• **Exercise details**
Nothing but the lines from the one that contains "You are a computer-use" through the end of the data should be reproduced, and each must match exactly.

• **Records for the task**
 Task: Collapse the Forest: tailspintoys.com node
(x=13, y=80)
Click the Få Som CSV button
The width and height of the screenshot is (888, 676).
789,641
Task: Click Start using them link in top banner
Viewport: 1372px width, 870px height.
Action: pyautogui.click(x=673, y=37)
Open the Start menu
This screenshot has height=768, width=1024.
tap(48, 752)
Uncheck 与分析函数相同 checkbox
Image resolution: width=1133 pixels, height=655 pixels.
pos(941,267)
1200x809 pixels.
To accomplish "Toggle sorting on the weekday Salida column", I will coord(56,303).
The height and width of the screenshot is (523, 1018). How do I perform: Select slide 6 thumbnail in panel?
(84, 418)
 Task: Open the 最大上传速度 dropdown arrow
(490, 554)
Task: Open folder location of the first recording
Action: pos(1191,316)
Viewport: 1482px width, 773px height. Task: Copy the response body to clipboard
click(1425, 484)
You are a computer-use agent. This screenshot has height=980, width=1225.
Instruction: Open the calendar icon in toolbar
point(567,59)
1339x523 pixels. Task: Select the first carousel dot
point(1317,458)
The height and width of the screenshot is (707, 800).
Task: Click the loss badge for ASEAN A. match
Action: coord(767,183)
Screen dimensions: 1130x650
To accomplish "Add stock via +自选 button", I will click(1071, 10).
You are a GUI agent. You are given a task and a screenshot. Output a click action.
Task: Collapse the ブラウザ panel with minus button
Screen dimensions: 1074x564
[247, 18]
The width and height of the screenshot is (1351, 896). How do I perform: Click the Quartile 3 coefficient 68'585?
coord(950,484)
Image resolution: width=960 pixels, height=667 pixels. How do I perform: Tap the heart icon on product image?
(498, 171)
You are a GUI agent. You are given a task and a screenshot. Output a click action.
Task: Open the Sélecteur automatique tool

• **Finished exercise**
You are a computer-use agent. This screenshot has height=980, width=1225.
Instruction: Open the calendar icon in toolbar
point(567,59)
1339x523 pixels. Task: Select the first carousel dot
point(1317,458)
The height and width of the screenshot is (707, 800).
Task: Click the loss badge for ASEAN A. match
Action: coord(767,183)
Screen dimensions: 1130x650
To accomplish "Add stock via +自选 button", I will click(1071, 10).
You are a GUI agent. You are given a task and a screenshot. Output a click action.
Task: Collapse the ブラウザ panel with minus button
Screen dimensions: 1074x564
[247, 18]
The width and height of the screenshot is (1351, 896). How do I perform: Click the Quartile 3 coefficient 68'585?
coord(950,484)
Image resolution: width=960 pixels, height=667 pixels. How do I perform: Tap the heart icon on product image?
(498, 171)
You are a GUI agent. You are given a task and a screenshot. Output a click action.
Task: Open the Sélecteur automatique tool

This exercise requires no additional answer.